P44. Milnacipran plasma levels and antidepressant response in Japanese major depressive patients: the second report K. Yoshida, H. Higuchi, H. Takahashi, M. Kamata, K. Ito, K. Sato, S. Naito, T. Shimizu Department of Psychiatry, Akita University School of Medicine, Akita, Japan Introduction : Milnacipran is a new specific serotonin and noradrenaline reuptake inhibitor (SNRI) that has been shown to be equally effective as tricyclic antidepressants (TCAs) in the treatment of depression (Kasper et al, 1996). Retz et al (1995) reported that there was no correlation between plasma levels of milnacipran and the clinical outcome (n=17). Our previous study (Higuchi et al, 2002) also did not demonstrate a correlation between plasma levels of milnacipran and the antidepressant response (n=31). Aims: The purpose of this study was to clarify the relationship between plasma levels of milnacipran and the antidepressant response in more subjects than in our previous study. Material and Methods: 52 patients meeting the DSM-IV diagnosis of major depressive disorder without psychotic features, whose score of Montgomery and AÊsberg (1979) depression rating scale (MADRS) was more than 20 points, were included in this study.

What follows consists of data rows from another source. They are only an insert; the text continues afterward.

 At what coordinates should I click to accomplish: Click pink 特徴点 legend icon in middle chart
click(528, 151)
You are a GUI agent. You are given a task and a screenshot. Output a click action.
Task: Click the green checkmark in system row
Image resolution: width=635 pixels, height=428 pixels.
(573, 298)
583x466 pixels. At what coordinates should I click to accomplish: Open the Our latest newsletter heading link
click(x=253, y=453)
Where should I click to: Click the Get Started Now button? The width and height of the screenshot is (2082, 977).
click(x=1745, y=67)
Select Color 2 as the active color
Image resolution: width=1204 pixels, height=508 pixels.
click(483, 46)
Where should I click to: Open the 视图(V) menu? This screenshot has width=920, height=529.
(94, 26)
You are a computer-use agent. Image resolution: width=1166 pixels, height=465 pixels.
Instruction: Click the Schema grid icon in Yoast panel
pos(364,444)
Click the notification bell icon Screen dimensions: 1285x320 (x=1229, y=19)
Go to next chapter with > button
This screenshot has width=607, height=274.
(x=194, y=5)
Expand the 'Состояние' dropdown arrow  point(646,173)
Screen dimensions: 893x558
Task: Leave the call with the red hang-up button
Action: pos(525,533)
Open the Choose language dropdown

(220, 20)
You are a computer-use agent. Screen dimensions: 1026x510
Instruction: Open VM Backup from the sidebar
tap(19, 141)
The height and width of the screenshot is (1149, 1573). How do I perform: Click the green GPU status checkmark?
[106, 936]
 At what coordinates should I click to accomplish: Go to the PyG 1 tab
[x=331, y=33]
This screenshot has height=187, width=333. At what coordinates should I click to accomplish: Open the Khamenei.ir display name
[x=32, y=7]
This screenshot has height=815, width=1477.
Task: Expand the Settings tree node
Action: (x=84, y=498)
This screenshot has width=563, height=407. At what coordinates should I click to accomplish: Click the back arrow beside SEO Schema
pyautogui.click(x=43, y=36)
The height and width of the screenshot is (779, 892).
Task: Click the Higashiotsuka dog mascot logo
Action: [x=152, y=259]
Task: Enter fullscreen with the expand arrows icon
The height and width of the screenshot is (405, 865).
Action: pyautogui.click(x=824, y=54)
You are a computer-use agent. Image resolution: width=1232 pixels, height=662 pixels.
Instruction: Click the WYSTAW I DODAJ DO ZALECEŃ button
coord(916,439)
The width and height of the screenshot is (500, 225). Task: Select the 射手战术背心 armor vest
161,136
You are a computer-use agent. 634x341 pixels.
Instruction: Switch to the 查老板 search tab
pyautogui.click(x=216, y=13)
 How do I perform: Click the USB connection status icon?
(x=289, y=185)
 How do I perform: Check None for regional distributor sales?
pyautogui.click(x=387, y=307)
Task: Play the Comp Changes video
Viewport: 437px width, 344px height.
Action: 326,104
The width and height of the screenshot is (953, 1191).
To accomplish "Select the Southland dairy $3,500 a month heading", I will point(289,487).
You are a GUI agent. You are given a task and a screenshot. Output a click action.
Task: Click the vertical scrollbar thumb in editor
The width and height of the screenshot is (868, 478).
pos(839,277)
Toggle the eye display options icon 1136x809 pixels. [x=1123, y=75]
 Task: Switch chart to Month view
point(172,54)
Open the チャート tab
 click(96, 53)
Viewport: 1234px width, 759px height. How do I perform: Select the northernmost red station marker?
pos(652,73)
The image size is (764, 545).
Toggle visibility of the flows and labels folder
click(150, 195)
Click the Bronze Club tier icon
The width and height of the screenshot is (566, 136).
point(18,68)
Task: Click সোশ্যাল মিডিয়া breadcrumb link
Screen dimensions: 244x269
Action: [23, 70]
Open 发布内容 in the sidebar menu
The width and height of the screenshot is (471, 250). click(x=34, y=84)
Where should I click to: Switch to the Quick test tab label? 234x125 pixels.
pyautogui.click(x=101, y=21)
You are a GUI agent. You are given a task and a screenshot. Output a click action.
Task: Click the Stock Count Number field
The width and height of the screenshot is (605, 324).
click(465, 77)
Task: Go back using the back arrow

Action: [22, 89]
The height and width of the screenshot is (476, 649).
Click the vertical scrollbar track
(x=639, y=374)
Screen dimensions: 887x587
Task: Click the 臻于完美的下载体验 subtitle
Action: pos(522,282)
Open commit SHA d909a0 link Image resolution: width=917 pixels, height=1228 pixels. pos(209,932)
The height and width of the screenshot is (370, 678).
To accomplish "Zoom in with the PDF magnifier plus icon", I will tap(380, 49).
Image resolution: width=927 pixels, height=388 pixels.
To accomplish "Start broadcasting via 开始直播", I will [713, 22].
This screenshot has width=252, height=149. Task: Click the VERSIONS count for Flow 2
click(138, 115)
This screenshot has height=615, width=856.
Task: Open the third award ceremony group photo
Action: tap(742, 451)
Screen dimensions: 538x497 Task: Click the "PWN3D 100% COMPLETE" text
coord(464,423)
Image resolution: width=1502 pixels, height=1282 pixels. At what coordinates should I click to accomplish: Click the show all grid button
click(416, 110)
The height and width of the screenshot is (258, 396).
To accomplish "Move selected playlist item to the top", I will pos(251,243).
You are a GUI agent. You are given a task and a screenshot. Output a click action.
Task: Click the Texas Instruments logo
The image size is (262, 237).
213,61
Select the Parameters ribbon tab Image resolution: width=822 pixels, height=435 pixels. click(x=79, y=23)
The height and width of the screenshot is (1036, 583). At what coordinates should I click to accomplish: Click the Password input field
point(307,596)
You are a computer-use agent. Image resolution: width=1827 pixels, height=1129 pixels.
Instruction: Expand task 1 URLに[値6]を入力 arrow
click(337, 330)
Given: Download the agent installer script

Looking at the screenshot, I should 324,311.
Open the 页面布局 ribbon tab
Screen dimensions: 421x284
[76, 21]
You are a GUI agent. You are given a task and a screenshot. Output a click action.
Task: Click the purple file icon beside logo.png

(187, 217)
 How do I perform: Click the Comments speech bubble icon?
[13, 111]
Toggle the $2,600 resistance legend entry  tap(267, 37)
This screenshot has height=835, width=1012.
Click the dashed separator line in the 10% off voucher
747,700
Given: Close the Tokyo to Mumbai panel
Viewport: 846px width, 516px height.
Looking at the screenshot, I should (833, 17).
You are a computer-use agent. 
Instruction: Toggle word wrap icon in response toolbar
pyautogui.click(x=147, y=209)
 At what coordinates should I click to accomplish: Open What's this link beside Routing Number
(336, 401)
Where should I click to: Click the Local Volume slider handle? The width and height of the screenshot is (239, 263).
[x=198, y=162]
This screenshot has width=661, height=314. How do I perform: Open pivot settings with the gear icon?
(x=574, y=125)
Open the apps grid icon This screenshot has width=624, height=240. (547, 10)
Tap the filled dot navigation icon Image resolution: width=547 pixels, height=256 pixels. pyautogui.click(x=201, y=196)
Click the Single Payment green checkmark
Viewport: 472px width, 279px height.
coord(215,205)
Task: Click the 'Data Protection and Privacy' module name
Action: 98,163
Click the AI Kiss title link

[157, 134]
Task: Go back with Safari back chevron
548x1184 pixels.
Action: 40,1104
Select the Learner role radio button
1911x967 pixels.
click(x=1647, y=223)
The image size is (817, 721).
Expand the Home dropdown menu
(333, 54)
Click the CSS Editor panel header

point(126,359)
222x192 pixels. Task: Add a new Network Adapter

Three cases were excluded

from the analysis of this study because of their poor compliance. The mean age of 49 patients was 51.7+12.3 years. The mean entry MADRS score was 28.5+5.5. All patients provided informed consent. Milnacipran was administered twice daily (after dinner and at bedtime at the same dose) for six weeks. The daily dose was 50 mg/ day for the first week, and up to 100 mg/day thereafter. No other psychotropic drugs were given except occasional brotizolam 0.25 or 0.5mg as a hypnotic. Depressive symptoms were evaluated by the MADRS before treatment and at one, two, four and six weeks after the beginning of this study. A clinical response was defined as a 50% or greater decrease in the baseline MADRS score. Four weeks after the administration of milnacipran, blood samples were collected approximately 12 hours after the bedtime dose and were analyzed using high-performance liquid chromatography (with fluorescent detector) method by Asahi Kasei Corporation (Tokyo Japan). Results: 34 patients (69.4%) were responders according to the definition mentioned above. Plasma milnacipran levels of 49 patients ranged between 38.9 and 156.8 ng/ml. The mean plasma milnacipran level of responders, 82.0+29.4 ng/ml, was similar to that of non-responders, 78.6+23.1 ng/ml. Conclusion: There was no significant relationship between plasma levels of milnacipran and the antidepressant response in Japanese major depressive patients.